### 과제 내용
"The width and height of the screenshot is (1175, 1036)."이 있는 줄부터 "click(x=1533, y=496)"가 있는 줄까지 다시 적으면서 "refresh"를 "reload"로 바꾸는 수정만 해 주세요. 나머지 부분은 그대로 둡니다.

━━ 항목 목록 ━━

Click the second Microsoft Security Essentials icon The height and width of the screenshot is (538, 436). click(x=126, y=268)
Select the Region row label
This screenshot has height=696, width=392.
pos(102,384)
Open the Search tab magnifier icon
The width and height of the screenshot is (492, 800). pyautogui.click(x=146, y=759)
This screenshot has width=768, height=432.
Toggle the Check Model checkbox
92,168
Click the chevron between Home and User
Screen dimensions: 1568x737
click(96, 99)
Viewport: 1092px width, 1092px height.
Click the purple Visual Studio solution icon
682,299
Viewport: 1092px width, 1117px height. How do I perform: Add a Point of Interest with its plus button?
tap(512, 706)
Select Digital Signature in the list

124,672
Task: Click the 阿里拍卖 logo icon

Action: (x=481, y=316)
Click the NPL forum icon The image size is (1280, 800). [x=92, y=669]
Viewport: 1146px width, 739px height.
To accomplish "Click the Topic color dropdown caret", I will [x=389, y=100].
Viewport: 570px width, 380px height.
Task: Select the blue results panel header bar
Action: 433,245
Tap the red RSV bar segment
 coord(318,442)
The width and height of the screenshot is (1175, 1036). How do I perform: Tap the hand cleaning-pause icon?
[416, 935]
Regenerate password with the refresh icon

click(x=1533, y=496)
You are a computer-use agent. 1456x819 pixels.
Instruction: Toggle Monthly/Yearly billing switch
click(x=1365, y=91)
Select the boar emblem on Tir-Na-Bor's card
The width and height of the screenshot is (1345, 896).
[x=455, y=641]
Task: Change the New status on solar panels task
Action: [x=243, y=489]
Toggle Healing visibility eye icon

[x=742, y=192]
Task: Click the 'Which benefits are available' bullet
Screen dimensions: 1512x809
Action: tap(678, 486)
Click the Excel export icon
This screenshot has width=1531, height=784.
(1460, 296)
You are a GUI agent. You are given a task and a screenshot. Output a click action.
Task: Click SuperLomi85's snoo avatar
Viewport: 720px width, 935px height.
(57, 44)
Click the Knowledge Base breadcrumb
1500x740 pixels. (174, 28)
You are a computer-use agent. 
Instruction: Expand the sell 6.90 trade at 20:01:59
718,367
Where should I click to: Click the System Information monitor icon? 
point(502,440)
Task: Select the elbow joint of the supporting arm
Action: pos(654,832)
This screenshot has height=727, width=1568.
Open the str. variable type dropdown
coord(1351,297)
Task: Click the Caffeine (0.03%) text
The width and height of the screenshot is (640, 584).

━━━

### 과제 답변
The width and height of the screenshot is (1175, 1036). How do I perform: Tap the hand cleaning-pause icon?
[416, 935]
Regenerate password with the reload icon

click(x=1533, y=496)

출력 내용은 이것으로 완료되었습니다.